Avoir un grand coffre, pour embarquer armes et bagages, c’est bien, mais en voir aussi « sous le pied », c’est mieux ! Rares sont les autos à concilier ces 2 aspects, que tout oppose. Mais chez Audi, il existe pourtant 2 modèles répondant à ces critères : la très méchante RS6, qui trouve désormais sur sa route l’improbable SQ7. Une rencontre s’imposait…
En bref
Audi SQ7
Premier Q7 siglé « S »
Moteur : V8 biturbo 4.0 TDI de 435 ch
Vitesse maxi : 250 km/h (autolimitée)
Prix (à partir de) : 107 860 €
Marc est un homme heureux, qui a une vie sans histoire et une belle situation. Parce qu’il aime l’automobile, il s’est fait un « petit plaisir » en s’offrant, avec ses premiers salaires, un beau roadster sportif.

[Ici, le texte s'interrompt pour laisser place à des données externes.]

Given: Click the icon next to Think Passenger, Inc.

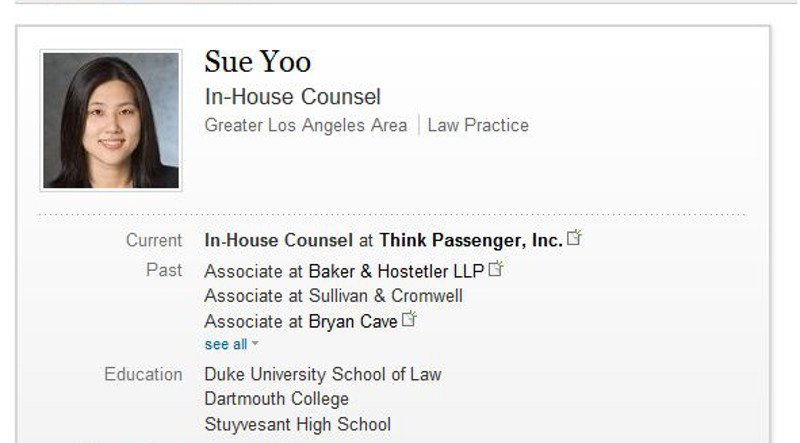Looking at the screenshot, I should pos(574,239).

Et puis, il a rencontré un jour Valérie, une jolie brune pétillante divorcée qui a déjà eu un enfant, d’une précédente union. Par amour, Marc s’est résigné à se séparer de sa belle auto pour la remplacer par un monospace, forcément plus pratique au quotidien. Mais Marc s’est promis de ne pas renoncer à sa passion et de lâcher, dès que possible, sa « bétaillère mazoutée ». Les années passent et un matin, Valérie met au jour des jumeaux. Cette fois, il faut investir dans une grande familiale, performante de préférence, afin de renouer avec un certain plaisir de conduite. Pour dénicher sa future voiture, Marc a été bien inspiré de pousser le porte d’une concession Audi.

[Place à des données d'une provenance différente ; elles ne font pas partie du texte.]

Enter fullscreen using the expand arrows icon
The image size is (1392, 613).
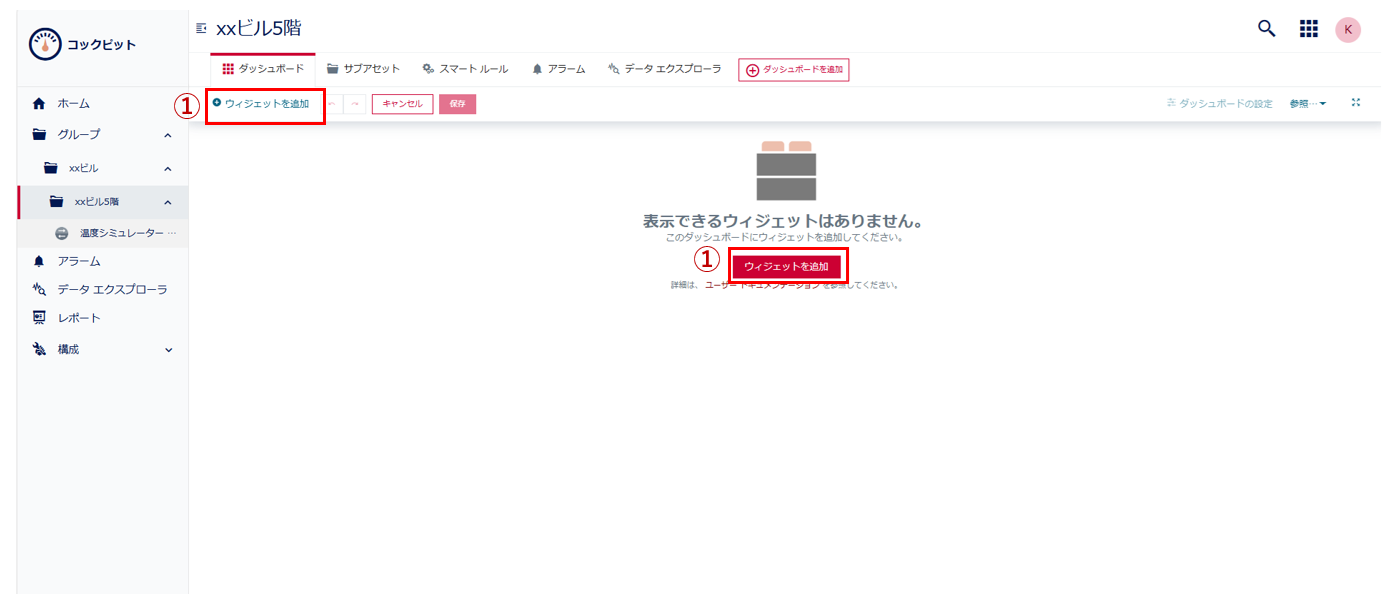click(x=1356, y=102)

Dans le vaste show-room inondé de lumière trône un sublime break à la musculature prononcée, mise en valeur par un bleu « électrique » qui attire l’œil. Marc apprend qu’il s’agit de la RS6, une auto dont la fiche technique donne matière à saliver : V8 4.0 biturbo à désactivation partielle des cylindres, 560 ch au bas mot (jusqu’à 605 ch en version « Performance »), 250 km/h en pointe et… 565 litres de capacité de charge sous le cache-bagages électrique ! Pour ne rien gâcher, Marc est instantanément séduit par l’ambiance à bord, avec ces sièges enveloppants en cuir et alcantara avec surpiqûres assorties à la teinte de la carrosserie, mais aussi par cette planche de bord sobre et fonctionnelle, habillée de placages en carbone. C’est à la fois chic, sobre et sportif, et la finition exemplaire achève de le convaincre. Mais au moment où Marc s’imagine déjà dévorer les kilomètres à son volant avec sa petite fratrie, voilà qu’une grosse masse blanche posée au fond du show-room attire irrémédiablement son regard. C’est un Q7, celui de seconde génération, proposé pour la première fois en variante « S ». Lorsque Marc apprend qu’il s’agit d’un vulgaire TDI, il tourne les talons et se pince le nez.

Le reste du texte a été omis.